**INSTRUCTIONS FOR THE TASK**
Change every "computer-use agent" to "desktop assistant" in the entries below, and write the entries out again with everything else left the same.

**SOURCE RECORDS**

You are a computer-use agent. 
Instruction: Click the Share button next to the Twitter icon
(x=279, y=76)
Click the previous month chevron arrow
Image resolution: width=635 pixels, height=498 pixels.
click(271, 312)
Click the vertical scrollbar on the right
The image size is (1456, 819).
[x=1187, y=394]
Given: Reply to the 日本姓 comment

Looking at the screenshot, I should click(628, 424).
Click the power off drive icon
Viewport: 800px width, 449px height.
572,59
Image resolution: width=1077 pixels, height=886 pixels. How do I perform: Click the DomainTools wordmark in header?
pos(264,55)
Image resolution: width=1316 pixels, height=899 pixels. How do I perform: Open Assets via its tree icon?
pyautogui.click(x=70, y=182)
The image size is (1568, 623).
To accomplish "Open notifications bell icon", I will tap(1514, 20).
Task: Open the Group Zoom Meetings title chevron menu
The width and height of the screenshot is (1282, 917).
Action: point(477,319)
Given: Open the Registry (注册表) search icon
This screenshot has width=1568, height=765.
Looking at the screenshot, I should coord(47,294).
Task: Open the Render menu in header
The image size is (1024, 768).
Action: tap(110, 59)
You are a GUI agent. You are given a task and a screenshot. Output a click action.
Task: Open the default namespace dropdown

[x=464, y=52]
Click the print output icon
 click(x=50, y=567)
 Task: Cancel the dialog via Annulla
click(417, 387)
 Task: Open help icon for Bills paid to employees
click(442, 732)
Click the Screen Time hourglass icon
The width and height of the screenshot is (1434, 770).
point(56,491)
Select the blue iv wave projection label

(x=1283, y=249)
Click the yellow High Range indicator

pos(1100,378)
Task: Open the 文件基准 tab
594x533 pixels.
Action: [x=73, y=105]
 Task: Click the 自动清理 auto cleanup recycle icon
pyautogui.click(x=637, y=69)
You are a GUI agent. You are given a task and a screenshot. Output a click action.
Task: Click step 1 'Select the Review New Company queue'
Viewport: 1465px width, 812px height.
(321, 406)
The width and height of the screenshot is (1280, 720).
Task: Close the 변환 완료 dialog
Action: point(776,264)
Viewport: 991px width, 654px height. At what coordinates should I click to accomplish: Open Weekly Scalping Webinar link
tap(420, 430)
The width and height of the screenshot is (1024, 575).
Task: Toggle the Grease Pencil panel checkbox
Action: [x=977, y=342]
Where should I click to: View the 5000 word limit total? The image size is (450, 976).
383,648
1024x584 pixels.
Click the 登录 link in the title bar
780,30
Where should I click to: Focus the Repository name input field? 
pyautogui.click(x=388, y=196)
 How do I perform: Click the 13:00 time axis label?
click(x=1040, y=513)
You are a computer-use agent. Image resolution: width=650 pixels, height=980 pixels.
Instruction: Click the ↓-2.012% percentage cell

**TASK SOLUTION**
You are a desktop assistant. 
Instruction: Click the Share button next to the Twitter icon
(x=279, y=76)
Click the previous month chevron arrow
Image resolution: width=635 pixels, height=498 pixels.
click(271, 312)
Click the vertical scrollbar on the right
The image size is (1456, 819).
[x=1187, y=394]
Given: Reply to the 日本姓 comment

Looking at the screenshot, I should click(628, 424).
Click the power off drive icon
Viewport: 800px width, 449px height.
572,59
Image resolution: width=1077 pixels, height=886 pixels. How do I perform: Click the DomainTools wordmark in header?
pos(264,55)
Image resolution: width=1316 pixels, height=899 pixels. How do I perform: Open Assets via its tree icon?
pyautogui.click(x=70, y=182)
The image size is (1568, 623).
To accomplish "Open notifications bell icon", I will tap(1514, 20).
Task: Open the Group Zoom Meetings title chevron menu
The width and height of the screenshot is (1282, 917).
Action: point(477,319)
Given: Open the Registry (注册表) search icon
This screenshot has width=1568, height=765.
Looking at the screenshot, I should coord(47,294).
Task: Open the Render menu in header
The image size is (1024, 768).
Action: tap(110, 59)
You are a GUI agent. You are given a task and a screenshot. Output a click action.
Task: Open the default namespace dropdown

[x=464, y=52]
Click the print output icon
 click(x=50, y=567)
 Task: Cancel the dialog via Annulla
click(417, 387)
 Task: Open help icon for Bills paid to employees
click(442, 732)
Click the Screen Time hourglass icon
The width and height of the screenshot is (1434, 770).
point(56,491)
Select the blue iv wave projection label

(x=1283, y=249)
Click the yellow High Range indicator

pos(1100,378)
Task: Open the 文件基准 tab
594x533 pixels.
Action: [x=73, y=105]
 Task: Click the 自动清理 auto cleanup recycle icon
pyautogui.click(x=637, y=69)
You are a GUI agent. You are given a task and a screenshot. Output a click action.
Task: Click step 1 'Select the Review New Company queue'
Viewport: 1465px width, 812px height.
(321, 406)
The width and height of the screenshot is (1280, 720).
Task: Close the 변환 완료 dialog
Action: point(776,264)
Viewport: 991px width, 654px height. At what coordinates should I click to accomplish: Open Weekly Scalping Webinar link
tap(420, 430)
The width and height of the screenshot is (1024, 575).
Task: Toggle the Grease Pencil panel checkbox
Action: [x=977, y=342]
Where should I click to: View the 5000 word limit total? The image size is (450, 976).
383,648
1024x584 pixels.
Click the 登录 link in the title bar
780,30
Where should I click to: Focus the Repository name input field? 
pyautogui.click(x=388, y=196)
 How do I perform: Click the 13:00 time axis label?
click(x=1040, y=513)
You are a desktop assistant. Image resolution: width=650 pixels, height=980 pixels.
Instruction: Click the ↓-2.012% percentage cell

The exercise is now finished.